TASK DETAILS: Format every line of the rows below as a JSON list of strings, one string per line, and leave out any blank lines.
------ INPUT ROWS
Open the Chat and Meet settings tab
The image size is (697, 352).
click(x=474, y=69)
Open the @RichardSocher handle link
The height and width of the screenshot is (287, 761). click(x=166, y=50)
------------
THE OUTPUT:
[
  "Open the Chat and Meet settings tab",
  "The image size is (697, 352).",
  "click(x=474, y=69)",
  "Open the @RichardSocher handle link",
  "The height and width of the screenshot is (287, 761). click(x=166, y=50)"
]